今回の旅では日本食はハーモニーが重要であることに気が付いたという。出される食事は懐石料理のようにすべてが小さく、その小ささとは謙虚さを表していることに気が付いたと語った。旅の途中で出会ったシェフたちと一緒に料理をし、食事をすることで重要なことは食材の見分け方であり、それこそが日本が築き上げてきた食文化だと述べた。
日本酒の繊細さと風味が活かされたPoachedSake Chicken
日本産食材の見極めを知ったリー氏によってこの日振舞われた“Poached Sake Chicken”は、日本酒を用いて作られた渾身の一品だ。調理の際、日本酒の繊細さを踏まえ、風味を活かした調理で、日本酒の甘さや少しの苦みがいいコンビネーションを発揮した料理になったと語った。
食文化の未来について聞かれたリー氏は、近年ファストフードで済ませてしまう人も増えているが、日本食品は出汁のパックをはじめファストフードに頼らずとも簡単に健康的な料理を作ることができると語った。特に、枝豆や豆腐を使った料理は茹でて味を調えるだけで完成するため、これこそが日本のファストフードだと言えるのではないだろうかと述べた。
今年リー氏は「Kid Lee」という新しいコンセプトの店をオープンした。このレストランではオーガニック野菜を使い、多くのベジタリアン料理を提供するという。レストラン業界はたくさんのゴミを出していることが多いため、環境に優しくあることも意識しているそうだ。
リー氏は従業員には食べ物でゴミになりそうなものは捨てる前にそれを使って料理することができないかを考えるように伝えており、それこそがクリエイティビティーの源泉となり、より独創的な料理ができるきっかけになっていくという。
リー氏の料理を通じて日本への観光客増加を狙う
JNTO
中澤秀朗所長
今回リー氏の旅の様子が映像で紹介されましたが、フルバージョンは今年5月からフードチャンネルで放送予定です。撮影はリー氏のインスピレーションが第一に考えられ、築地市場を始め見所満載です。
リー氏のレストランは日本食にインスピレーションを受けている部分が多くありますので、今後もレストランのコンセプトを大事にしながら、日本食材とのフュージョンを創造していってもらいたいと期待しています。
エアカナダ
マーク橋本氏
私たちも今後は東京、大阪、京都などの主要都市だけでなく、他の素晴らしい地方の紹介も行っていくことで、日本に行ったことがある人でも違う場所に行ってみようと思っていただけるようにしていきたいです。

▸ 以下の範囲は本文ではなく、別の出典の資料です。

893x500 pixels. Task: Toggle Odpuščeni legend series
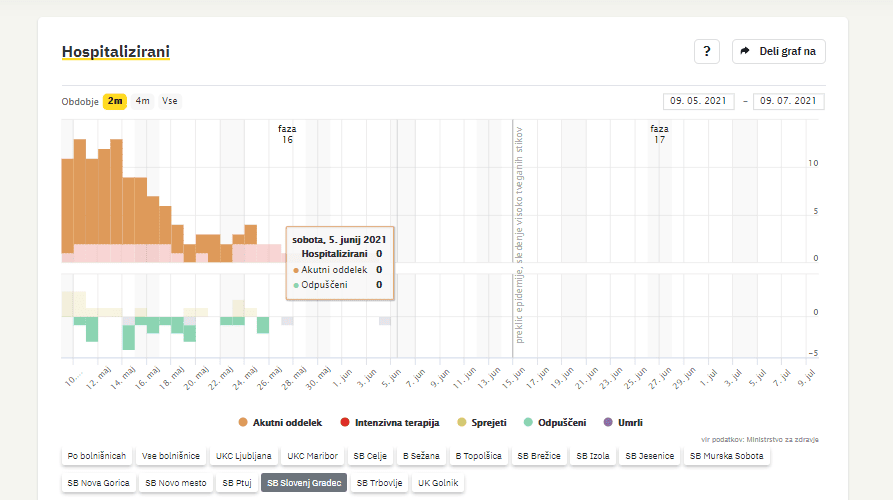point(554,422)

エアカナダは今年の6月1日より、モントリオール – 成田直行便が就航します。これによってケベック州からも日本に興味を持っている観光客も呼び込めるので、さらなる訪日観光客の増加に期待をしています。
エアカナダ
ロッキー・ロー部長
エアカナダにとって日本はとても重要なマーケットであり、夏には1日最大で日本行きのフライトが6便運航しており、トロント、モントリオール、バンクーバー、カルガリーから成田や羽田、そして大阪や名古屋行きの便が出ています。カナダ東海岸から日本への直行便が飛んでいるのはエアカナダのみですので、非常に人気のディスティネーションとなっています。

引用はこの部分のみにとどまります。